Título: Um ano depois, aftosa ainda prejudica país
Autor: Zanatta, Mauro
Fonte: Valor Econômico, 10/10/2006, Agronegócios, p. B12

Exatamente um ano depois do ressurgimento de focos de febre aftosa registrados em Mato Grosso do Sul e no Paraná, continuam em vigor as barreiras comerciais impostas por 57 dos principais importadores da carne brasileira.

Nesse período, apenas Rússia e Chile afrouxaram as restrições. Mas não abriram totalmente seus mercados aos exportadores brasileiros. E parecem ter um forte motivo para manter a postura. "Não temos como exigir uma reabertura completa dos mercados enquanto não pudermos demonstrar que todos os problemas estão solucionados", admitiu o secretário de Relações Internacionais do Ministério da Agricultura, Célio Porto, ao Valor.

Principal cliente do agronegócio nacional, a União Européia segue fechada às carnes produzidas em Mato Grosso do Sul, Paraná e São Paulo. Os europeus ainda desconfiam da existência de aftosa em Mato Grosso do Sul. E recentemente visitaram o país apenas para conferir suspeitas em São Paulo.

"Não há um prazo específico nem cronograma de retomada [das compras de carne bovina]", afirmou ontem o comissário de Saúde e Proteção ao Consumidor da UE, o cipriota Markos Kyprianou. "Vai depender da avaliação que será feita no primeiro trimestre de 2007".

O comissário defendeu a manutenção do embargo como "decisão técnica" sem ligação com a imposição de barreiras comerciais ou protecionismo. "A UE é um mercado aberto e o Brasil tirou proveito disso", afirmou.

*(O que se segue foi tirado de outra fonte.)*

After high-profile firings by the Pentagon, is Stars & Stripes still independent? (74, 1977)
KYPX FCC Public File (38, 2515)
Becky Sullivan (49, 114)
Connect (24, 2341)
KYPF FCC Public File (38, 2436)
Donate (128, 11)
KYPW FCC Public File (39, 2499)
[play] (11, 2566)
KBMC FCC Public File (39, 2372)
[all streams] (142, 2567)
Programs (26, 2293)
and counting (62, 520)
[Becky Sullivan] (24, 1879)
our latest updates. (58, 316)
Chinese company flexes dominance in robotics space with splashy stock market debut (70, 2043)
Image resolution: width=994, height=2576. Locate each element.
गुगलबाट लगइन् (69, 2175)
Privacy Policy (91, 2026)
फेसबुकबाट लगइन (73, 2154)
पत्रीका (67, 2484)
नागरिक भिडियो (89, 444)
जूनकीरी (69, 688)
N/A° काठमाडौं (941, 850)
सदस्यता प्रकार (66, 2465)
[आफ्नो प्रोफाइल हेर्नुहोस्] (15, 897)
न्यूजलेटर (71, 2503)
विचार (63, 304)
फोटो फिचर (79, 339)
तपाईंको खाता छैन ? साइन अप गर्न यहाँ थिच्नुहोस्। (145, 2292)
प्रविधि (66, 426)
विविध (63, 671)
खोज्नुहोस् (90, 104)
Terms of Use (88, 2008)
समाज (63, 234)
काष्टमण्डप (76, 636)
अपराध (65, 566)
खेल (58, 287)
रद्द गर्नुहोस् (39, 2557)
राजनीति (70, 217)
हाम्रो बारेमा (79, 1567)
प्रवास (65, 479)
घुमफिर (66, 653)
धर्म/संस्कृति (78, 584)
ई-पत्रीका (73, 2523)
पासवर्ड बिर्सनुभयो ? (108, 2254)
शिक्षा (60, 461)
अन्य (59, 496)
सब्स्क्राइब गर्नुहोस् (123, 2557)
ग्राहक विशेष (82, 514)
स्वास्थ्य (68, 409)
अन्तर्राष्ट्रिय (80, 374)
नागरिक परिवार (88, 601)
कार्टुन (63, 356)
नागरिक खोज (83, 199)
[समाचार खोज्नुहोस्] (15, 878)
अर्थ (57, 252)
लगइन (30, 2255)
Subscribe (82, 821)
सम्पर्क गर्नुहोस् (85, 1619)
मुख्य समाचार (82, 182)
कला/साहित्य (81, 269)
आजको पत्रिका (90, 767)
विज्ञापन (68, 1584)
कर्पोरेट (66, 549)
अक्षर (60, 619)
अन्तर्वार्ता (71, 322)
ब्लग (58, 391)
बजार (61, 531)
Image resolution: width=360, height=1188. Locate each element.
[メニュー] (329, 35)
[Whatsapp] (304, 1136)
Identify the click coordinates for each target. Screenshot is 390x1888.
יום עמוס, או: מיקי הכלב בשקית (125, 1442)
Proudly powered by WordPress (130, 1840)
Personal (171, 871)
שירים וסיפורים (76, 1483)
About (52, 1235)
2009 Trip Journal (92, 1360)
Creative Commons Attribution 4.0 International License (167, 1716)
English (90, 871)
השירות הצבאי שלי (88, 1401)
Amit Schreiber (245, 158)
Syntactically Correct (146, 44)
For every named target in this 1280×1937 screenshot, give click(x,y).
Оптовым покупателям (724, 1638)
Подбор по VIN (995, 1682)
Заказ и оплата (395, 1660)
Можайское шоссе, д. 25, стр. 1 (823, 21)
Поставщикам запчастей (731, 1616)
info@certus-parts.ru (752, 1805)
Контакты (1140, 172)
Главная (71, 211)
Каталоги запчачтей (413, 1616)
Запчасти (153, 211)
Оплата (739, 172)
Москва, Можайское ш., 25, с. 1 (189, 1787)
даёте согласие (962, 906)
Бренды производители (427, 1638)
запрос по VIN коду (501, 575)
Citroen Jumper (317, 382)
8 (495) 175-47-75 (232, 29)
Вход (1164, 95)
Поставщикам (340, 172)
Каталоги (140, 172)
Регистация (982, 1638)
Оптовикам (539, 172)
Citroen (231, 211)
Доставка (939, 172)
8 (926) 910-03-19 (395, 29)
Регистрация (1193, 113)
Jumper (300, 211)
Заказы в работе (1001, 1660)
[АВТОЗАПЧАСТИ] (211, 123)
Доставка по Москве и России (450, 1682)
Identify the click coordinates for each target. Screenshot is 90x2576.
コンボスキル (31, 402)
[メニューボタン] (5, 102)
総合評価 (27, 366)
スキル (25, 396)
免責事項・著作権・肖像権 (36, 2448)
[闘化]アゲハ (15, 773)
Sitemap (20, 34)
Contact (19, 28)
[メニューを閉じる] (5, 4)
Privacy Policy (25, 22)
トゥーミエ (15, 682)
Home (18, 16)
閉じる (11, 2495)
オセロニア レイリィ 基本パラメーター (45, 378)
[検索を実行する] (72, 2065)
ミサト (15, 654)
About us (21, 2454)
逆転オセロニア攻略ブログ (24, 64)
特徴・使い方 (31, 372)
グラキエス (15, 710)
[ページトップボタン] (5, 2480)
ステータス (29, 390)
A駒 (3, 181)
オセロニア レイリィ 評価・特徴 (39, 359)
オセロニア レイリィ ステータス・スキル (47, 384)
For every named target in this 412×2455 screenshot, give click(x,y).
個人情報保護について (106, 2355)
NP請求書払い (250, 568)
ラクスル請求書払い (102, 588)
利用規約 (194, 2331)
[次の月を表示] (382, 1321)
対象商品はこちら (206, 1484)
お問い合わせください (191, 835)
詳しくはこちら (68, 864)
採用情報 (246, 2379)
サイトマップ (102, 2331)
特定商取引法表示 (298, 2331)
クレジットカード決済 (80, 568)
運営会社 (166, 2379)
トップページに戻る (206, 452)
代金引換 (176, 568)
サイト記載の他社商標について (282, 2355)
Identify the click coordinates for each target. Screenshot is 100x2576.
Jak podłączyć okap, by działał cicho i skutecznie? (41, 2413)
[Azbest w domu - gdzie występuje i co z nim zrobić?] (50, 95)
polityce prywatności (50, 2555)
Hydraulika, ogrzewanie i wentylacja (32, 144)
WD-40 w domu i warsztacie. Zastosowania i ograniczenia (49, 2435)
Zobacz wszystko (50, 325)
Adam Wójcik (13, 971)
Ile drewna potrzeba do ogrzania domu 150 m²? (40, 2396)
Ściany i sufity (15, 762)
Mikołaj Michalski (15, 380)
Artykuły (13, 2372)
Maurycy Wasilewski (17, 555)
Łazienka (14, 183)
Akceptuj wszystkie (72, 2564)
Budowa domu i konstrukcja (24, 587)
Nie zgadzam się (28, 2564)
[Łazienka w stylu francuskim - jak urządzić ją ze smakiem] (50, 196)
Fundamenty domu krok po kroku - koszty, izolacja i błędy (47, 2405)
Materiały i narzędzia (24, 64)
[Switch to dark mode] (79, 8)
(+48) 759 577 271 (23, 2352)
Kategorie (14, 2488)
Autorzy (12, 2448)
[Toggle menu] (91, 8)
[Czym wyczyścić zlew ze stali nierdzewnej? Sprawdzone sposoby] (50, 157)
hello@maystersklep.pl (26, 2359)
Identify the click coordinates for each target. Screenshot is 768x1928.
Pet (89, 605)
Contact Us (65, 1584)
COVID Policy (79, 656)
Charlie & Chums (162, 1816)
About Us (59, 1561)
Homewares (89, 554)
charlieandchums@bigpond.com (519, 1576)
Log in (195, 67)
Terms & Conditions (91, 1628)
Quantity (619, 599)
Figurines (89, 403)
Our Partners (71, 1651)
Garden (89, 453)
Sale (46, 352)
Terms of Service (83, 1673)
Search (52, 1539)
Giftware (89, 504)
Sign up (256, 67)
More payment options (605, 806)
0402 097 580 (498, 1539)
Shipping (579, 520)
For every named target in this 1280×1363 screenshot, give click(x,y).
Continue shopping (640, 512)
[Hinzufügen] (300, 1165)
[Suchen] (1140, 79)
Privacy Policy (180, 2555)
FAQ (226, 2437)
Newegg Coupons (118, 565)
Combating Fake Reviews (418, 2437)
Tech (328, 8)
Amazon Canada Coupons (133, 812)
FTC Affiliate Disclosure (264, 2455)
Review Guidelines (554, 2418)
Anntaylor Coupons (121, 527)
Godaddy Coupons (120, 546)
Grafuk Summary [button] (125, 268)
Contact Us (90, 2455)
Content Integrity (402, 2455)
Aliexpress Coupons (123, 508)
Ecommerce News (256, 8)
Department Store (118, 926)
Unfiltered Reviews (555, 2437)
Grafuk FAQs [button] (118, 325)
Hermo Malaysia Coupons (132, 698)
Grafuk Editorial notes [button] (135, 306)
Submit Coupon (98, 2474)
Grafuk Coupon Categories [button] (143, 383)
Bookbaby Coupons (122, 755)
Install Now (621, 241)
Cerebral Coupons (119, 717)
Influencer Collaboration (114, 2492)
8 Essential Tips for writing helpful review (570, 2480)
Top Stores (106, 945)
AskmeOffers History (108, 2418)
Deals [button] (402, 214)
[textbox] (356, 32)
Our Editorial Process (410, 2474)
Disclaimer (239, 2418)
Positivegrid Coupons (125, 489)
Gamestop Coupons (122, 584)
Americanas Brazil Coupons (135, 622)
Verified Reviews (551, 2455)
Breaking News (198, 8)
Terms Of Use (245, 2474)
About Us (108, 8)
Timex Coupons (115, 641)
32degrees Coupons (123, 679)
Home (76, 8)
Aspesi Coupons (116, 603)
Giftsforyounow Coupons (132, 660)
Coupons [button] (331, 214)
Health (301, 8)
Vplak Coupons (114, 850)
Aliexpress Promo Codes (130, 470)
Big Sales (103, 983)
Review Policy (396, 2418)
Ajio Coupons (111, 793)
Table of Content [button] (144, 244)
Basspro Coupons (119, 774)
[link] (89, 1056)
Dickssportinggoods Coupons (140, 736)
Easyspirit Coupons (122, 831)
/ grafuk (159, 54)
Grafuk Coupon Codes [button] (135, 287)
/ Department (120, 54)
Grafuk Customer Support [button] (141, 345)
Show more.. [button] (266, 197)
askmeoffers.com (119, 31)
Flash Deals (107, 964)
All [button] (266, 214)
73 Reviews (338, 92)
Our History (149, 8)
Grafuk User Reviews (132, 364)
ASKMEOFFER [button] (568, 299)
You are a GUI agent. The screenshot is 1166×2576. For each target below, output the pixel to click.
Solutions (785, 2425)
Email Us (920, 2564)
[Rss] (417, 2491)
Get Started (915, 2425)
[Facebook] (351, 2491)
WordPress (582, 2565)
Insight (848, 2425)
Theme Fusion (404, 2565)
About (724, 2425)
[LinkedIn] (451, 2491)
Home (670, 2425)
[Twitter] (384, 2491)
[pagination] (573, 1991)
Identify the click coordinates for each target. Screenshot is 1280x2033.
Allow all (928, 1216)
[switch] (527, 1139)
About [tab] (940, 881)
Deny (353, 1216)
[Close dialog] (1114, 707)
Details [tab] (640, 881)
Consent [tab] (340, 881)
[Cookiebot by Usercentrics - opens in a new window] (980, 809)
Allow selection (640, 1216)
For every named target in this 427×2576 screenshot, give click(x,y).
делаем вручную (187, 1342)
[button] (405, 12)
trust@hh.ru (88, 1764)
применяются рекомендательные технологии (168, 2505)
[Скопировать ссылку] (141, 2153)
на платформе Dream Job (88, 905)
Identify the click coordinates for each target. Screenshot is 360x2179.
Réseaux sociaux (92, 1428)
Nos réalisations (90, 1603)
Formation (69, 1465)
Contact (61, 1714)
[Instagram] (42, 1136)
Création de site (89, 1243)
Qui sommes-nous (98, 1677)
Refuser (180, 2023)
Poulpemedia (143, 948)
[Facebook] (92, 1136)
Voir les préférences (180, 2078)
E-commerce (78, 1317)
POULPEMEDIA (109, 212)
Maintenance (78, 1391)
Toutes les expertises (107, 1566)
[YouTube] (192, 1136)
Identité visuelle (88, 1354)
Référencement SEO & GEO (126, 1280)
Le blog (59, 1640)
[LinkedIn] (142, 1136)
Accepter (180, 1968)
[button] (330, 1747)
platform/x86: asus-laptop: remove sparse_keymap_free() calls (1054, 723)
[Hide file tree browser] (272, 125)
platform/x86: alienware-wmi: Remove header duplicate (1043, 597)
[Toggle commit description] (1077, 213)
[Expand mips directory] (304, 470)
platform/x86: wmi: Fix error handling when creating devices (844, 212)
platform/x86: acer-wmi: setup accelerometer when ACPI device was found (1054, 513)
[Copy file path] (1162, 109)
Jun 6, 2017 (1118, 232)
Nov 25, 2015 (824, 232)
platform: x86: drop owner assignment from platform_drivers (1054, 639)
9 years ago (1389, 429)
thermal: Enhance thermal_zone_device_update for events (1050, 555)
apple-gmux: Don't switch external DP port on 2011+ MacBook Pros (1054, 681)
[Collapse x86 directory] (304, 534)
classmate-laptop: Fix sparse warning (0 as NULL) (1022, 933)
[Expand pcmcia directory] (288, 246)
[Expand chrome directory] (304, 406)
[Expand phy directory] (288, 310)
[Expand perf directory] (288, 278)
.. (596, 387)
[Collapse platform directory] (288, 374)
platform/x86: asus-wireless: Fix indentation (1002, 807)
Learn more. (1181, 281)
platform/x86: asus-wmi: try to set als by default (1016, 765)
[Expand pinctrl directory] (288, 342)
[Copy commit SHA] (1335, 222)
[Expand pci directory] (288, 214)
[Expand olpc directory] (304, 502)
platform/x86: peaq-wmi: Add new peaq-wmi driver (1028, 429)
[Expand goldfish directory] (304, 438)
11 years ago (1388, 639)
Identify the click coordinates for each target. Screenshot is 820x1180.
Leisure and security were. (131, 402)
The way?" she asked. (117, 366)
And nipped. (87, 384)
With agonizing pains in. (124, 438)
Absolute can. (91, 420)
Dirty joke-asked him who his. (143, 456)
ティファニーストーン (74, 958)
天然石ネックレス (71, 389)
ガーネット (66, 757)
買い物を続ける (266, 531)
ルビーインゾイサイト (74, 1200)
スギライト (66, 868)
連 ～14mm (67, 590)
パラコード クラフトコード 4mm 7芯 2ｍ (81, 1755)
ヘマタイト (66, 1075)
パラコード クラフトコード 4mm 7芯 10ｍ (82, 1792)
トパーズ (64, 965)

E avisou que não cederá às fortes pressões internas na UE pelo banimento da carne brasileira. "Não sucumbimos a pressões. Tomamos decisões baseados no conhecimento científico e nos relatórios finais de missões", disse ele.

A Rússia, segundo maior comprador de carnes brasileiras, reabriu apenas para bovinos do Rio Grande do Sul, Mato Grosso, São Paulo e Goiás, e para suínos do Rio Grande do Sul. O Chile liberou só as importações de bovinos do Rio Grande do Sul e Santa Catarina - e pode abrir para Tocantins e Rondônia nos próximos dias. A Argélia mantém restrições para todos os Estados do Norte, Nordeste, além de Mato Grosso do Sul, Paraná e São Paulo. A África do Sul segue com o embargo a todo o Brasil desde outubro de 2005.

A crise da aftosa resultou no sacrifício de 33,8 mil animais em Mato Grosso do Sul e 6,8 mil no Paraná. O Tesouro Nacional gastou, no total, R$ 23,3 milhões com indenizações aos pecuaristas. As perdas também se traduziram na interrupção do crescimento das exportações do complexo carnes.

De janeiro a setembro de 2005, as vendas externas haviam crescido 33,8% na comparação com igual período de 2004. Nos primeiros nove meses deste ano, perderam fôlego, crescendo apenas 0,12%. O dinamismo nos embarques de carne bovina in natura recuou de 34%, em 2005, para 14,9% neste ano. Na carne suína in natura foi ainda pior. A elevação de 65,5% registrada até setembro do ano passado transformou-se numa queda de 19,7% neste ano. "Santa Catarina continua em situação difícil. Mas já retomamos neste ano, por uma média anualizada, os volumes de 300 mil toneladas embarcadas para a Rússia", disse Célio Porto.

Embora tenham causado prejuízos a exportadores, os problemas gerados pela volta da aftosa deixaram várias outras lições. Os frigoríficos tiveram que readequar suas plantas e redistribuir a produção pelo território nacional.

"A crise, com imagens fortes dos sacrifícios, serviu também como dez anos de campanha de educação sanitária pela vacinação do rebanho", afirmou o secretário do ministério. Veio à tona, ainda, a necessidade de reforçar os controles nas fronteiras e nos assentamentos da reforma agrária. "Ou os estados controlam e vacinam o gado dos pequenos, ou continuarão os problemas", afirmou.

O ressurgimento da doença também levou a uma discussão sobre a necessidade de ampliar os recursos para ações de defesa agropecuária. A área econômica do governo entendeu a importância da sanidade e suas implicações nas áreas tributária e de arrecadação, sobretudo nos Estados. "Teremos o melhor orçamento da história em 2007. E o assunto passou a ser tratado pelos governadores e não apenas pelos secretários de Agricultura", disse Porto. Para ele, a crise também serviu para que o Ministério da Agricultura passasse a usar como uma "arma de propaganda" a obrigação de informar a seus clientes sobre as questões sanitárias.